# Uit te voeren:
**1)** Zet de alinea die begint met "Er is nu voor een opzet" uit de tekst over het bekertoernooi om in een beknopte opsomming, met behoud van de belangrijkste feiten.
**2)** Licht aan de hand van de tekst over het bekertoernooi in één tot drie zinnen toe waarom Purmerend de finale van 10 juni 1989 won, hoewel die in 2-2 eindigde.
**3)** Schrijf een vervolg op de tekst over het bekertoernooi, te beginnen na de laatste zin.

# Aangeleverde tekst:

Het eerste bekertoernooi nieuwe stijl van de Noordhollandse Schaakbond heeft Caïssa-Eenhoorn geen hoofdprijs opgeleverd. In de zogeheten zilveren categorie was de ploeg gistermiddag niet bij de tijd door op twee van de vier borden stukken te verspelen, waardoor Schaakmat met 1½-2½ de finale naar zich toetrok. De klok ging daarmee naar de Langedijkers.
Vanaf het seizoen 1988-1989 was er één NHSB-bekertoernooi. Elke schaakclub kon een viertal aanmelden en via het bekende knockout-systeem werd naar de finale toegewerkt. Purmerend en Kijk Uit speelden die op 10 juni 1989 en na de 2-2 uitslag viel de schrapregel (de uitslag van het vierde bord vervalt) in het voordeel van de Purmerenders uit. De trofee kwam vijf keer in Hoornse handen, onder meer vorig seizoen. Mason Brouwer, Robbert van Dijkhuizen, Abel Romkes en David Verweij versloegen mede-finalist Het Witte Paard met 3½-½. Onze vereniging is met vijf gewonnen bekerfinales de succesvolste in de NHSB-cuphistorie.
Er is nu voor een opzet met drie categorieën gekozen: goud, zilver, brons. Iedere club mag met één viertal aan elk van de drie categorieën deelnemen. De indeling geschiedt op basis van de ratings per 1 oktober 2023. In het gouden toernooi gelden geen beperkingen, in het zilveren toernooi mogen geen spelers met een rating vanaf 1900 uitkomen en in het bronzen toernooi geen spelers met een rating vanaf 1600. Voor het gouden bekertoernooi werden twaalf teams aangemeld, voor het zilveren bekertoernooi achttien en voor het bronzen toernooi elf.
In het fraaie wijkcentrum Overdie in Alkmaar (de thuishaven van De Waagtoren) vallen de drie beslissingen. Van de 43 NHSB-verenigingen zijn er vijf op de finaledag vertegenwoordigd: Aartswoud, Caïssa-Eenhoorn, Schaakmat, De Waagtoren (met twee teams) en De Wijker Toren. Opvallend is de afwezigheid van Haarlemse ploegen. Op hoog competitieniveau actief met de topklassers HWP en Kennemer Combinatie en een treetje lager met de tweede teams van beide clubs en ook Het Spaarne. De drie hebben zich echter niet aangemeld voor de cupstrijd.

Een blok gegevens

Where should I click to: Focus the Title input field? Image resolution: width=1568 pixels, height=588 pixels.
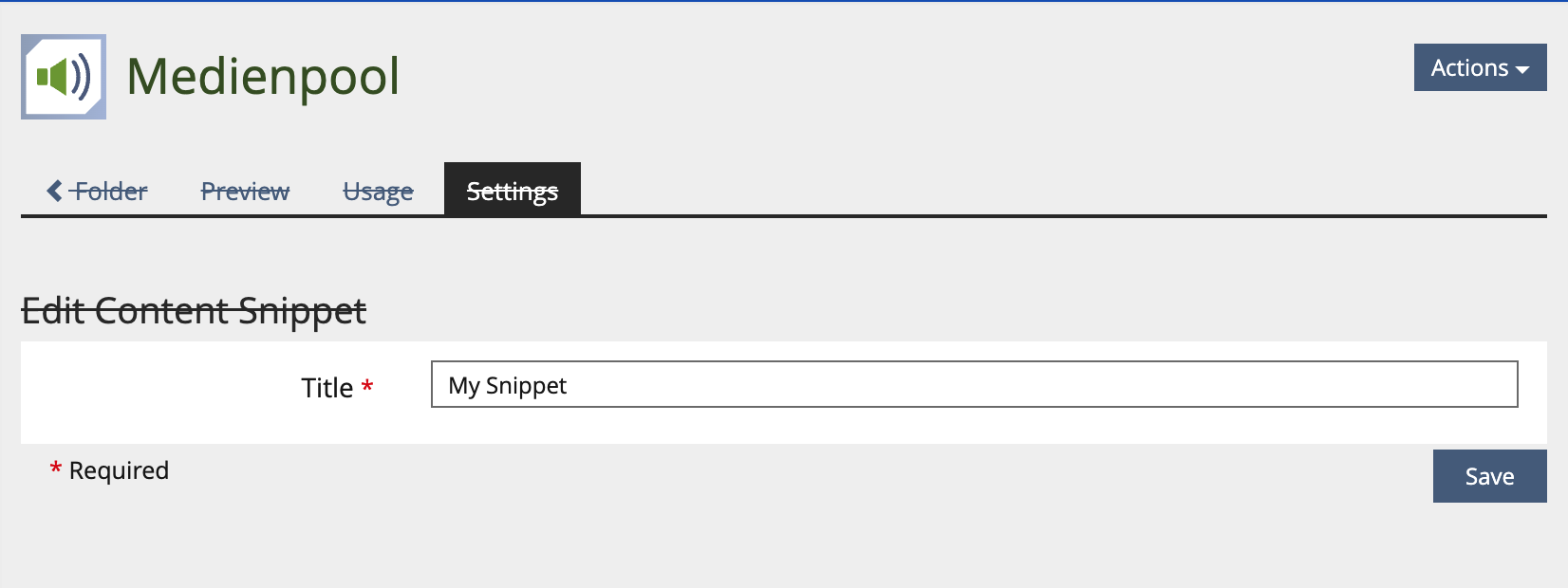point(974,384)
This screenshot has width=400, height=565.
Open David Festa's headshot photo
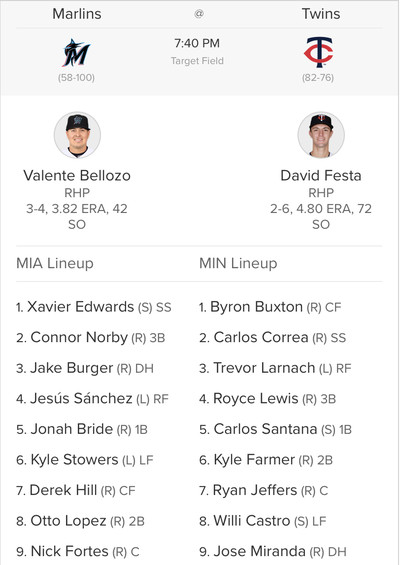point(321,135)
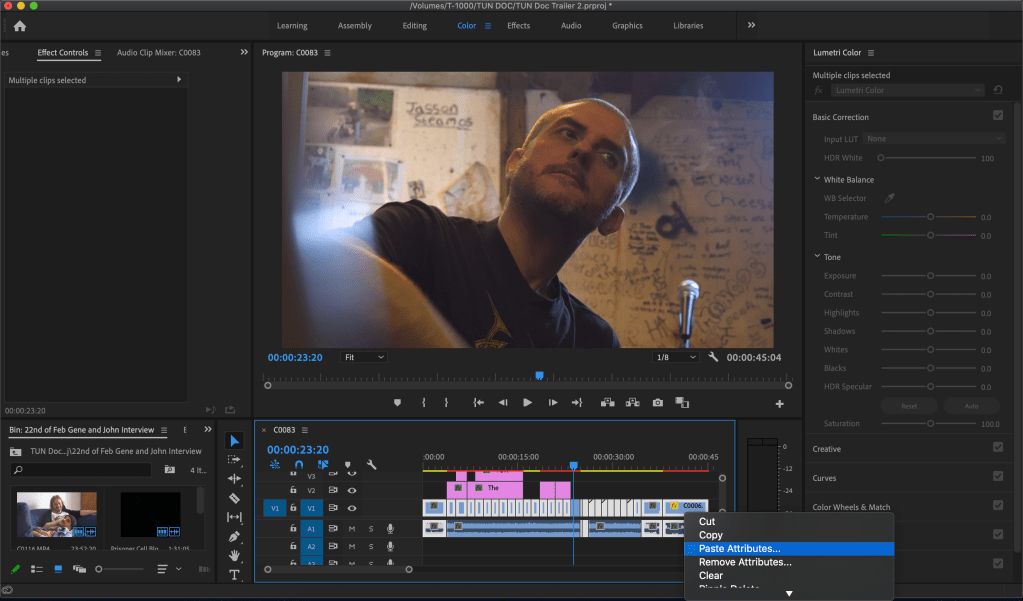Switch to the Editing workspace tab
Screen dimensions: 1023x601
[414, 26]
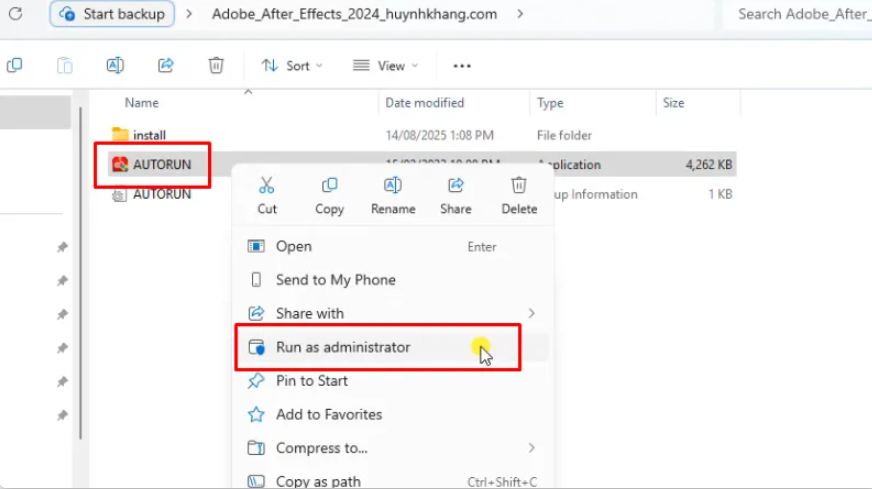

# Uitkomsten per taak:
**1)**
- Nieuwe opzet met drie categorieën: goud, zilver en brons.
- Iedere club mag per categorie met één viertal deelnemen.
- De indeling gebeurt op basis van de ratings per 1 oktober 2023.
- Goud: geen beperkingen. Zilver: geen spelers met een rating vanaf 1900. Brons: geen spelers met een rating vanaf 1600.
- Aanmeldingen: twaalf teams voor goud, achttien voor zilver en elf voor brons.

**2)** Na de 2-2 uitslag werd de schrapregel toegepast, waarbij de uitslag van het vierde bord vervalt. Die regel viel in het voordeel van de Purmerenders uit, zodat zij de finale tegen Kijk Uit wonnen.

**3)**
Met de gewijzigde formule krijgen de verenigingen binnen de Noordhollandse Schaakbond weer de mogelijkheid om meerdere teams af te vaardigen. Weer, inderdaad. Want het eerste bekertoernooi van de NHSB werd in het seizoen 1959-1960 gehouden, direct na afloop van de bondscompetitie. Dertien clubs meldden zich aan voor het toernooi om de NHSB-leeuw, zoals dat toen officieel heette. Ze schreven samen twintig ploegen in. Het ging om de volgende verenigingen: Bloemendaalse SV, Halfweg (2 teams), Heemsteedse SC (2), HWP (Haarlem; 2), Kijk Uit (IJmuiden), MSC (Den Helder), Pat Mat (Beverwijk; 4), De Pion (Castricum; 2), De Pion (Edam), Schaaklust (Andijk), VVV (Alkmaar), Weenink (Beverwijk) en Zaanstreek-Noord Krommenie). De noordelijke helft van het NHSB-gebied is magertjes vertegenwoordigd.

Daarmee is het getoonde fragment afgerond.